Updated Jul 14, 2026

Structs & Typedef

Every type you've used so far holds one kind of thing: an int holds a number, a char[] holds a run of characters. But real data is rarely that simple. A point on a screen is an x and a y. A person is a name and an age and a balance. You could track these as separate variables - int x; int y; - but nothing stops you from updating x and forgetting y, and you can't pass "a point" to a function as one thing. You'd have to pass two arguments and hope you keep them in sync forever.

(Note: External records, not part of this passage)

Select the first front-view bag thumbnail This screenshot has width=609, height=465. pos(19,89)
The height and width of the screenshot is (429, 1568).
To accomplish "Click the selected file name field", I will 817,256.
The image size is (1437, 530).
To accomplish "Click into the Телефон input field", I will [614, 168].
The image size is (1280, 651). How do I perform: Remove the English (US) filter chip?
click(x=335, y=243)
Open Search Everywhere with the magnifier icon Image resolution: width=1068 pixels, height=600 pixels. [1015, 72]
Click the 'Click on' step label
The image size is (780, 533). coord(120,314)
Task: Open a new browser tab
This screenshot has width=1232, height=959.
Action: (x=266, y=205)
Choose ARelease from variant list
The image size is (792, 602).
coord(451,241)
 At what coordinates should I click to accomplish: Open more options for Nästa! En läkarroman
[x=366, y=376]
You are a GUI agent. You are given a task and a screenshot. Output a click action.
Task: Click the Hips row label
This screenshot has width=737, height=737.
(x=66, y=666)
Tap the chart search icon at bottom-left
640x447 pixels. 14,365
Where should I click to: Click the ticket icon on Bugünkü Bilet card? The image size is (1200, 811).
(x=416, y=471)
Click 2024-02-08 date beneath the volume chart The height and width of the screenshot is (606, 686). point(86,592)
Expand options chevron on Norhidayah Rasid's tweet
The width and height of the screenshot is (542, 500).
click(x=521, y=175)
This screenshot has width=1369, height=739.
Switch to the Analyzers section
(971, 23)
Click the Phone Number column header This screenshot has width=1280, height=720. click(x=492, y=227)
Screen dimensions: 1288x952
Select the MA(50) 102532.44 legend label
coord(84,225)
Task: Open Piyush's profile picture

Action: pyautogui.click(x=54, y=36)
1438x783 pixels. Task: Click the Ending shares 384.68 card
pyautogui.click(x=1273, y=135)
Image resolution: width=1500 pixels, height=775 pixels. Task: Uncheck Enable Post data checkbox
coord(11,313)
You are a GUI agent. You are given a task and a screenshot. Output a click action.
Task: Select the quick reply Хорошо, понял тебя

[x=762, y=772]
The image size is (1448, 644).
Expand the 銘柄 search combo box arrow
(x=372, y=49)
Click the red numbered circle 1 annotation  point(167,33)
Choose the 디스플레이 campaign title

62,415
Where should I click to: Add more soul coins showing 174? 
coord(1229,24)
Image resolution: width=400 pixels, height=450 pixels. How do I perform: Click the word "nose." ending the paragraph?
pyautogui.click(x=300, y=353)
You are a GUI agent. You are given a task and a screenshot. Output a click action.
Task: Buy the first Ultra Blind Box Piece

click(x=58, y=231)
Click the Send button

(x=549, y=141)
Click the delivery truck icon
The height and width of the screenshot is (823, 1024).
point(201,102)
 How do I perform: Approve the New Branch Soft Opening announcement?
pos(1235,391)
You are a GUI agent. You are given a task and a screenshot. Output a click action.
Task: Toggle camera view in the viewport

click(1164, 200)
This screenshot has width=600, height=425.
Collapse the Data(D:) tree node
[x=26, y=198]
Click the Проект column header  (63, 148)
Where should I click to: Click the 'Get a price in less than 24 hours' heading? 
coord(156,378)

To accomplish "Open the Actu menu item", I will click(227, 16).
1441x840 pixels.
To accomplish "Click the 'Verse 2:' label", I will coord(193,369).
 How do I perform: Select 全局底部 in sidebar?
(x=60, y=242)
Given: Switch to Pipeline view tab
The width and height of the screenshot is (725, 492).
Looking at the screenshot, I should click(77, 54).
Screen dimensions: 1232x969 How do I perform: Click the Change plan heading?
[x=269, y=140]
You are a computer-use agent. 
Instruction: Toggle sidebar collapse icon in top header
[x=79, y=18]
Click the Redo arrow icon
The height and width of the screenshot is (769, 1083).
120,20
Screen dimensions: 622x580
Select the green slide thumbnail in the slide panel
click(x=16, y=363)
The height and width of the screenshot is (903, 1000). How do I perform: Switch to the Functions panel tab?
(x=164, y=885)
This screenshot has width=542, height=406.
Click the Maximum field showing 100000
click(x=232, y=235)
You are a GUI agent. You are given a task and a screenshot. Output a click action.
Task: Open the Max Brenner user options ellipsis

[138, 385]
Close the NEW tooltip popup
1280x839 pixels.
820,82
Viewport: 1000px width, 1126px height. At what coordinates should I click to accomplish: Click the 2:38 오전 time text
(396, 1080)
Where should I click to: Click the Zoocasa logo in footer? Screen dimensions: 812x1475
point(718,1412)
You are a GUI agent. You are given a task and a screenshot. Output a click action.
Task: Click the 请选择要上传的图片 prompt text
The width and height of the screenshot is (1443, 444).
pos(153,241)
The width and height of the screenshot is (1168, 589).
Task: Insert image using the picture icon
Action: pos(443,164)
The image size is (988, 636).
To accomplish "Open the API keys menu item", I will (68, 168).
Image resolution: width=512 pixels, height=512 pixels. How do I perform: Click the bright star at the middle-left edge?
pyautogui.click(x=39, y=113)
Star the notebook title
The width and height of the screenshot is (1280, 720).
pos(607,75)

A struct is C's answer: a new type you define, made of other types glued together, that the compiler treats as one value. Move the struct, and every field moves with it. Pass it to a function, and all its fields go together, correctly, every time. This is the last basic building block before the deep half of this guide, and it matters more than it looks: chapter 10 onward, you'll build linked lists and trees out of structs that point to other structs.

Defining and using a struct

Here's a struct for a point in 2D space:

#include <stdio.h>

struct point {
    int x;
    int y;
};

int main(void) {
    struct point p1 = { 3, 4 };   // fields set in order: x=3, y=4
    printf("p1 = (%d, %d)\n", p1.x, p1.y);

    p1.x = 10;                    // dot (.) accesses a field on the struct itself
    printf("p1 = (%d, %d)\n", p1.x, p1.y);

    return 0;
}
$ gcc point.c -o point && ./point
p1 = (3, 4)
p1 = (10, 4)

What just happened: struct point { ... }; defines a new type called struct point - notice the keyword struct is part of the type's name, not optional decoration. p1.x reads "the x field of p1", using the dot operator. That's the whole model: a struct is a labeled box of smaller boxes, and the dot reaches into one of them.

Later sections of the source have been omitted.